* [MATERIAL PROVIDED]:
┏━━

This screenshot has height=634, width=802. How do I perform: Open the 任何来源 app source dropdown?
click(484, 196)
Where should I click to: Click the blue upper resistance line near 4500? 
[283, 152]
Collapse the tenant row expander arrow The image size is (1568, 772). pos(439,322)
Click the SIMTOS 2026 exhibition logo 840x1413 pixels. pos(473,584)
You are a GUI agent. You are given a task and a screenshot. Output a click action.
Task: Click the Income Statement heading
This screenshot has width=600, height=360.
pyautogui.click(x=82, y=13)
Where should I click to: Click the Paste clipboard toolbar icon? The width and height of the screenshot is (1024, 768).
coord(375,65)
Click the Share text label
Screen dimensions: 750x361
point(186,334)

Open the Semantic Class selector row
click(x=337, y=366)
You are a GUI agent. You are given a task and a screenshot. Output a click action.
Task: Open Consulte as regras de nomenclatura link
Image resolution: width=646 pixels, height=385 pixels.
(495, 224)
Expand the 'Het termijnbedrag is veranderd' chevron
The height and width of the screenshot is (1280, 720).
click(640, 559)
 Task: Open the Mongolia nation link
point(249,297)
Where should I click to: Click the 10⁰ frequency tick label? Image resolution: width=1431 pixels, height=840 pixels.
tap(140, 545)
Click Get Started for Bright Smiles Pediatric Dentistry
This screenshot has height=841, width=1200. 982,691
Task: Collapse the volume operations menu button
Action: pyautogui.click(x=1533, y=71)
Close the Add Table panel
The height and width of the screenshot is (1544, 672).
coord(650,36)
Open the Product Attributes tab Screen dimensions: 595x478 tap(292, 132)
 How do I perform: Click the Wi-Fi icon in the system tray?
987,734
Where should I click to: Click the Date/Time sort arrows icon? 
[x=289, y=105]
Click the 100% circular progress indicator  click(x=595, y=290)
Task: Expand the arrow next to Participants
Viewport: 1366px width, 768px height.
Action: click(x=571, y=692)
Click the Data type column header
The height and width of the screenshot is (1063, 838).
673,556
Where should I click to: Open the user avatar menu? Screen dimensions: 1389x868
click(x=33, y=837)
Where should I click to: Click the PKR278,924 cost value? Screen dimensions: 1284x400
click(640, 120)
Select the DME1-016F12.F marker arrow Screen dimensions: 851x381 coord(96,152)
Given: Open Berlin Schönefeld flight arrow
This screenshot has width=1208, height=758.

┗━━

* [PROBLEM TO WORK ON]:
Every record, start to finish: reproduce it word for word.

* [TASK OUTPUT]:
This screenshot has height=634, width=802. How do I perform: Open the 任何来源 app source dropdown?
click(484, 196)
Where should I click to: Click the blue upper resistance line near 4500? 
[283, 152]
Collapse the tenant row expander arrow The image size is (1568, 772). pos(439,322)
Click the SIMTOS 2026 exhibition logo 840x1413 pixels. pos(473,584)
You are a GUI agent. You are given a task and a screenshot. Output a click action.
Task: Click the Income Statement heading
This screenshot has width=600, height=360.
pyautogui.click(x=82, y=13)
Where should I click to: Click the Paste clipboard toolbar icon? The width and height of the screenshot is (1024, 768).
coord(375,65)
Click the Share text label
Screen dimensions: 750x361
point(186,334)

Open the Semantic Class selector row
click(x=337, y=366)
You are a GUI agent. You are given a task and a screenshot. Output a click action.
Task: Open Consulte as regras de nomenclatura link
Image resolution: width=646 pixels, height=385 pixels.
(495, 224)
Expand the 'Het termijnbedrag is veranderd' chevron
The height and width of the screenshot is (1280, 720).
click(640, 559)
 Task: Open the Mongolia nation link
point(249,297)
Where should I click to: Click the 10⁰ frequency tick label? Image resolution: width=1431 pixels, height=840 pixels.
tap(140, 545)
Click Get Started for Bright Smiles Pediatric Dentistry
This screenshot has height=841, width=1200. 982,691
Task: Collapse the volume operations menu button
Action: pyautogui.click(x=1533, y=71)
Close the Add Table panel
The height and width of the screenshot is (1544, 672).
coord(650,36)
Open the Product Attributes tab Screen dimensions: 595x478 tap(292, 132)
 How do I perform: Click the Wi-Fi icon in the system tray?
987,734
Where should I click to: Click the Date/Time sort arrows icon? 
[x=289, y=105]
Click the 100% circular progress indicator  click(x=595, y=290)
Task: Expand the arrow next to Participants
Viewport: 1366px width, 768px height.
Action: click(x=571, y=692)
Click the Data type column header
The height and width of the screenshot is (1063, 838).
673,556
Where should I click to: Open the user avatar menu? Screen dimensions: 1389x868
click(x=33, y=837)
Where should I click to: Click the PKR278,924 cost value? Screen dimensions: 1284x400
click(640, 120)
Select the DME1-016F12.F marker arrow Screen dimensions: 851x381 coord(96,152)
Given: Open Berlin Schönefeld flight arrow
This screenshot has width=1208, height=758.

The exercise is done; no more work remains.